*** Input ***

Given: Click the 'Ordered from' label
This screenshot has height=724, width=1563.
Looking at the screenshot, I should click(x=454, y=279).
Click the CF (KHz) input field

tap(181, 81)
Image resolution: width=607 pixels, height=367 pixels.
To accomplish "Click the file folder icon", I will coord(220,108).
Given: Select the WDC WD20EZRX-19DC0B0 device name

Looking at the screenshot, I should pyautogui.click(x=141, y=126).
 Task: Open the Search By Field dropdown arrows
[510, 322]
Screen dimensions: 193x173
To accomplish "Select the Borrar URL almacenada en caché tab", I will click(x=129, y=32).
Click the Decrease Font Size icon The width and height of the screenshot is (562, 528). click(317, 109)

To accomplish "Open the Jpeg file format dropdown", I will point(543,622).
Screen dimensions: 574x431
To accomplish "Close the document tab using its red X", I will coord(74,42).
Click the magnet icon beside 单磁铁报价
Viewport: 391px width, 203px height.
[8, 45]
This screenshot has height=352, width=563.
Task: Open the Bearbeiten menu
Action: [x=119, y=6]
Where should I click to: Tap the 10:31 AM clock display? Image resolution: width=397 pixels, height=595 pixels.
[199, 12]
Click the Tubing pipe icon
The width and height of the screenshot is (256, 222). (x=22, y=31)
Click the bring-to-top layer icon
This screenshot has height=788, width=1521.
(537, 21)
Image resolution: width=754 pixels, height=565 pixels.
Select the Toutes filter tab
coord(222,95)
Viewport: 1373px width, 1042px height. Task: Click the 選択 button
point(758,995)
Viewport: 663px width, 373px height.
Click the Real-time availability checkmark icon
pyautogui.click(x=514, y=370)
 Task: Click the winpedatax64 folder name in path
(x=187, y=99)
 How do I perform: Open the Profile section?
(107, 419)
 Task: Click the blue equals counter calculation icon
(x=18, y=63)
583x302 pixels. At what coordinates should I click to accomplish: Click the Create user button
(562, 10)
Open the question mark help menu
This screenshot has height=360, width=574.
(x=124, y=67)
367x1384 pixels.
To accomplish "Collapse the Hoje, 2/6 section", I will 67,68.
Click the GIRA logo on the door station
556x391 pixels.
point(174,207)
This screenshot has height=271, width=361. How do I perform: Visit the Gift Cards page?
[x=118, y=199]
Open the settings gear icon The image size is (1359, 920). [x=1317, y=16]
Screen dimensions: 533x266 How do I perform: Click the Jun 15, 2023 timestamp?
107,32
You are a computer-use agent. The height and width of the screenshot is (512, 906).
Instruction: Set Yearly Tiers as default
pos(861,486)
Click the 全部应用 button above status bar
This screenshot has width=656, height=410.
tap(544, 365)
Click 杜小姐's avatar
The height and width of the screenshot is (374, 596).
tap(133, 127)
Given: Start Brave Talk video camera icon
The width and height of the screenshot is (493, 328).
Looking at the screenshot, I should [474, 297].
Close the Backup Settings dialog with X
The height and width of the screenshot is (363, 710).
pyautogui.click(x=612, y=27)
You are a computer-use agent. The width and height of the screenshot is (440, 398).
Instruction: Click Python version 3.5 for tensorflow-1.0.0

*** End of Input ***

## About this exercise
Restate every line of the listing word for word.

## Response to this task
Given: Click the 'Ordered from' label
This screenshot has height=724, width=1563.
Looking at the screenshot, I should click(x=454, y=279).
Click the CF (KHz) input field

tap(181, 81)
Image resolution: width=607 pixels, height=367 pixels.
To accomplish "Click the file folder icon", I will coord(220,108).
Given: Select the WDC WD20EZRX-19DC0B0 device name

Looking at the screenshot, I should pyautogui.click(x=141, y=126).
 Task: Open the Search By Field dropdown arrows
[510, 322]
Screen dimensions: 193x173
To accomplish "Select the Borrar URL almacenada en caché tab", I will click(x=129, y=32).
Click the Decrease Font Size icon The width and height of the screenshot is (562, 528). click(317, 109)

To accomplish "Open the Jpeg file format dropdown", I will point(543,622).
Screen dimensions: 574x431
To accomplish "Close the document tab using its red X", I will coord(74,42).
Click the magnet icon beside 单磁铁报价
Viewport: 391px width, 203px height.
[8, 45]
This screenshot has height=352, width=563.
Task: Open the Bearbeiten menu
Action: [x=119, y=6]
Where should I click to: Tap the 10:31 AM clock display? Image resolution: width=397 pixels, height=595 pixels.
[199, 12]
Click the Tubing pipe icon
The width and height of the screenshot is (256, 222). (x=22, y=31)
Click the bring-to-top layer icon
This screenshot has height=788, width=1521.
(537, 21)
Image resolution: width=754 pixels, height=565 pixels.
Select the Toutes filter tab
coord(222,95)
Viewport: 1373px width, 1042px height. Task: Click the 選択 button
point(758,995)
Viewport: 663px width, 373px height.
Click the Real-time availability checkmark icon
pyautogui.click(x=514, y=370)
 Task: Click the winpedatax64 folder name in path
(x=187, y=99)
 How do I perform: Open the Profile section?
(107, 419)
 Task: Click the blue equals counter calculation icon
(x=18, y=63)
583x302 pixels. At what coordinates should I click to accomplish: Click the Create user button
(562, 10)
Open the question mark help menu
This screenshot has height=360, width=574.
(x=124, y=67)
367x1384 pixels.
To accomplish "Collapse the Hoje, 2/6 section", I will 67,68.
Click the GIRA logo on the door station
556x391 pixels.
point(174,207)
This screenshot has height=271, width=361. How do I perform: Visit the Gift Cards page?
[x=118, y=199]
Open the settings gear icon The image size is (1359, 920). [x=1317, y=16]
Screen dimensions: 533x266 How do I perform: Click the Jun 15, 2023 timestamp?
107,32
You are a computer-use agent. The height and width of the screenshot is (512, 906).
Instruction: Set Yearly Tiers as default
pos(861,486)
Click the 全部应用 button above status bar
This screenshot has width=656, height=410.
tap(544, 365)
Click 杜小姐's avatar
The height and width of the screenshot is (374, 596).
tap(133, 127)
Given: Start Brave Talk video camera icon
The width and height of the screenshot is (493, 328).
Looking at the screenshot, I should [474, 297].
Close the Backup Settings dialog with X
The height and width of the screenshot is (363, 710).
pyautogui.click(x=612, y=27)
You are a computer-use agent. The width and height of the screenshot is (440, 398).
Instruction: Click Python version 3.5 for tensorflow-1.0.0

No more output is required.